I really miss riding. Once the weather turned cold, of course, riding became a distant memory. And every time I see the bike sitting in the garage, chrome shining like a mirror as Roy is always buffing it, I feel a little ache in my chest. Who knew I would love riding so much? But there is nothing like riding on the back of the motorcycle, holding tightly to the husband as everything whizzes by. It spells freedom. All thoughts melt away out there on the bike with just the pavement and the trees and the wind.
We bought the bike about a year ago. One day the previous fall, I made a flippant comment that it would be a lot of fun to ride on a motorcycle. It was one of those whimsical statements that had absolutely no teeth; I don't even know what sparked it. But when we would be driving down the road and get passed by a couple on a motorcycle, I always thought, ˆThat looks like so much fun!" Of course, I never dared to dream that we would own one. So maybe that is what spurred the commet; or maybe I saw a picture on facebook or the news...who knows.
But anyway, when I made this comment, Roy was in the throes of selling out of his business. The big ticket item that he sold was a customized trailer that he'd spent hours building and getting it just so. It had roll out shelves and a built-fan; it had customized straps for anchoring planes. It was a cadillac-version of an airplane trailer. He lost a little piece of his heart the day it was pulled away as, when he built it, he assumed it would be for a lifetime. But when we moved to North Carolina, he quickly realized that his remote-control airplane hobby was a thing of the past. People just don't fly out here like they do in Missouri. He tried futily to make connections in the community for well over two years; all to no avail. And so, after the trailer sat unused that second year, he determined that it was just a money pit.
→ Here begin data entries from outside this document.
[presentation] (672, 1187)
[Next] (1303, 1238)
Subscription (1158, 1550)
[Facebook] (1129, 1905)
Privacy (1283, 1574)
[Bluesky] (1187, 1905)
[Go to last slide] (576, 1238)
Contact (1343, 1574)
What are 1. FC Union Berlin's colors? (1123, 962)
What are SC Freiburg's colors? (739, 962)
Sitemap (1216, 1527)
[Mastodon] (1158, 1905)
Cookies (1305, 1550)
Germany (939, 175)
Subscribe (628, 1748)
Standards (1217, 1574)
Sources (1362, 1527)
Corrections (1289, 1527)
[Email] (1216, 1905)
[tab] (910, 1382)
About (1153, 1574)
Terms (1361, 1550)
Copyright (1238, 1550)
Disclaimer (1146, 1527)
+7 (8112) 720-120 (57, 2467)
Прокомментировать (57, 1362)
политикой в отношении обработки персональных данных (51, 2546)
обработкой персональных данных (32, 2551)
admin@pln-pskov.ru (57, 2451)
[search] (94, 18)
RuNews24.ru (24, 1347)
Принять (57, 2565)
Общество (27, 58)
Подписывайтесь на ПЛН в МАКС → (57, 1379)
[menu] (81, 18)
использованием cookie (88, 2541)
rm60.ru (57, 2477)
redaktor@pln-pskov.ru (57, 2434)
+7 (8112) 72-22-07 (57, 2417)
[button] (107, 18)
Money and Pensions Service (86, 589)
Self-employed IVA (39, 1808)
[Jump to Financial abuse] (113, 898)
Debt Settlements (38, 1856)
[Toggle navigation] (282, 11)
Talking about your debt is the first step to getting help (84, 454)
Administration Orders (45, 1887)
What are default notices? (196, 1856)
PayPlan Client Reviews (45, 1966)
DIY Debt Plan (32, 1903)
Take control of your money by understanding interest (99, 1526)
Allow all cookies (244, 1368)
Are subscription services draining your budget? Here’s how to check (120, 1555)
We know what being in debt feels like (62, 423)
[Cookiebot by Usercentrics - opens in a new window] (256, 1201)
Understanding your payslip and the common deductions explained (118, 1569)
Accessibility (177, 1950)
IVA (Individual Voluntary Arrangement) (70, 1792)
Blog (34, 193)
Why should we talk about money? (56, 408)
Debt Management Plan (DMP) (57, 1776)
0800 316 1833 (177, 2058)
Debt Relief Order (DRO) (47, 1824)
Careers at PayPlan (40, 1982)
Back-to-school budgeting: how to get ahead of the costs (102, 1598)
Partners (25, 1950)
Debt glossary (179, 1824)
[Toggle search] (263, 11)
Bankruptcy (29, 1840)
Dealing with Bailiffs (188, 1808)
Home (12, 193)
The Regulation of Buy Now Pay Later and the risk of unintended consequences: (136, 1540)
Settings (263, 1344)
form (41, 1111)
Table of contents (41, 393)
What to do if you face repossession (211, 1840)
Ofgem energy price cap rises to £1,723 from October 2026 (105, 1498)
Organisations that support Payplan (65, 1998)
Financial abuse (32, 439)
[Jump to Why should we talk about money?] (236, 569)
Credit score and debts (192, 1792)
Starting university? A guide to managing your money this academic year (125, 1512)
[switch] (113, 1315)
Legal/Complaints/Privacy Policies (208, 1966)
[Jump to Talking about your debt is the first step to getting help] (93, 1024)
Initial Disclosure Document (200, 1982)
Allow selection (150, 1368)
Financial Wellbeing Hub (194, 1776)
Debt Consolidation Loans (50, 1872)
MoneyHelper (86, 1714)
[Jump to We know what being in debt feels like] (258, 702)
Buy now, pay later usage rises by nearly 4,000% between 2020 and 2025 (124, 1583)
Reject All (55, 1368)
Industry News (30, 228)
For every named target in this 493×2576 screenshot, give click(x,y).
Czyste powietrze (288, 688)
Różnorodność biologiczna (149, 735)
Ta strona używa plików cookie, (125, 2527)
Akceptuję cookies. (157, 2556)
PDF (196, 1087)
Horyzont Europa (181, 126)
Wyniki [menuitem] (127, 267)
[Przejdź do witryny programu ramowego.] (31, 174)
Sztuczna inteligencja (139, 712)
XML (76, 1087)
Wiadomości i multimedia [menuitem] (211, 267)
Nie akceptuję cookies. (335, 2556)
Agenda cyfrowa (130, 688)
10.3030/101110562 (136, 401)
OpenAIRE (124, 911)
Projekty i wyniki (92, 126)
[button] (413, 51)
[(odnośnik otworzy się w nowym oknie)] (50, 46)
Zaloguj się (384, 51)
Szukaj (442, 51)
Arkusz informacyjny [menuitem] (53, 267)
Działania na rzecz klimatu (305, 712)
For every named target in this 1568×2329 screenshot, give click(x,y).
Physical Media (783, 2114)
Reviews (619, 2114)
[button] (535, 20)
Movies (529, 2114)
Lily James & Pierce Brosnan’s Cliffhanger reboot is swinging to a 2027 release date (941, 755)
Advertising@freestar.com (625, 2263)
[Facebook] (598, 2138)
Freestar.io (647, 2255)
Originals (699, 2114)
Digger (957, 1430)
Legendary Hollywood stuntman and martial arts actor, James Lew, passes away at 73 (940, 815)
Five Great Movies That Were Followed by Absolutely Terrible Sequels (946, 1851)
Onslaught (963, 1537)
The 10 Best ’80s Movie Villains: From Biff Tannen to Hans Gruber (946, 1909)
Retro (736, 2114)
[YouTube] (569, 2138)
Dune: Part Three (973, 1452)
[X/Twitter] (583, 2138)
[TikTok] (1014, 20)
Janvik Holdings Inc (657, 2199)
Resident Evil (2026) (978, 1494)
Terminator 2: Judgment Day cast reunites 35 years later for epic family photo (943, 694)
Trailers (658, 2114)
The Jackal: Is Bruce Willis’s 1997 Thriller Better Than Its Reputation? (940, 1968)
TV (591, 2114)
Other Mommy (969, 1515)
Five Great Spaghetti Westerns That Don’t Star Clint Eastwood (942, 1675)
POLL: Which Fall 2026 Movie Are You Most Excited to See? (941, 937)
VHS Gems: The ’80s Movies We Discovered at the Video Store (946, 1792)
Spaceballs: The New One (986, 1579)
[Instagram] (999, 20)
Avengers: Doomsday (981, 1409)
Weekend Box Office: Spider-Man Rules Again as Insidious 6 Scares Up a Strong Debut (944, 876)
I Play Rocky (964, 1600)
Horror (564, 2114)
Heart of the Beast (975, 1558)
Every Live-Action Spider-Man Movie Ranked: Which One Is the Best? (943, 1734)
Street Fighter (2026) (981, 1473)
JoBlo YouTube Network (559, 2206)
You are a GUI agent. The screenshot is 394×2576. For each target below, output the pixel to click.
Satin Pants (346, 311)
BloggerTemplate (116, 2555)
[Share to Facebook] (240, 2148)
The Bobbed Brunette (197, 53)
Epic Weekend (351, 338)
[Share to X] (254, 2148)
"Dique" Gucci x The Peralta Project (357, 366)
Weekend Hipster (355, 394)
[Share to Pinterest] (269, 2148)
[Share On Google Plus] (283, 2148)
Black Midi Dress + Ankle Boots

Roy is one of those people that needs a hobby. He doesn't do well living the average life of work and family and... the end. He likes to piddle, create, envision. And so, when I made my comment on the tailwind of the departing trailer, Roy's interest was piqued. Without saying a word, he began a systematic search for a motorcycle. I don't think I even realized how serious he was. I mean, evenings were spent purusing different sites he found online; he bookmarked them and read descriptions of various motorcycles, his glasses perched on his nose, feet kicked up in his chair. But I figured he was just passing the time. He isn't really serious.
Sometimes I am just not the brightest bull on the block.
And then, after several months of diligently searching every night, Roy happened upon the perfect bike. It was priced just right; it had all the bells and whistles; it was his dream bike. And so, we loaded up, just the two of us, and headed to Myrtle Beach to look at it. As soon as the guy opeed the door to his garage that housed the bike, my heart skipped a beat. I couldn't even believe it--never seen something quite like it.
It was a beauty.
And so, we brought it home, got it registered and insured, and then after a few months of practicing and taking a class in Asheville, Roy got his license. We were official.
We rode all summer: up into the mountains, over to Cherokee, back roads around Asheville...And as each ride came to a close, I eagerly anticipated the next one.
I recognize that riding is dangerous. It only takes a second and life can be altered in profound ways. So for that reason, I don't know that we will do this for years to come. But Roy is so careful and attentive to his environment. We avoid highways and busy roads.
But out there just the two of us? Talking a mile a minute through our speaker system that's mounted in our helmets? Well, it's just a beautiful thing.
And so...today? We'e going for a ride: the telltale signs of winter whizzing by; cars so close I can reach out and touch them; the pavement beneath me; clinging to this guy in front of me whom I happen to adore; all thoughts blown away as we ride up into the moutains...just the two of us.
I am tired of life happening to me. I'm ready to create a life--one that is joy-filled; purposeful. I'm ready to live.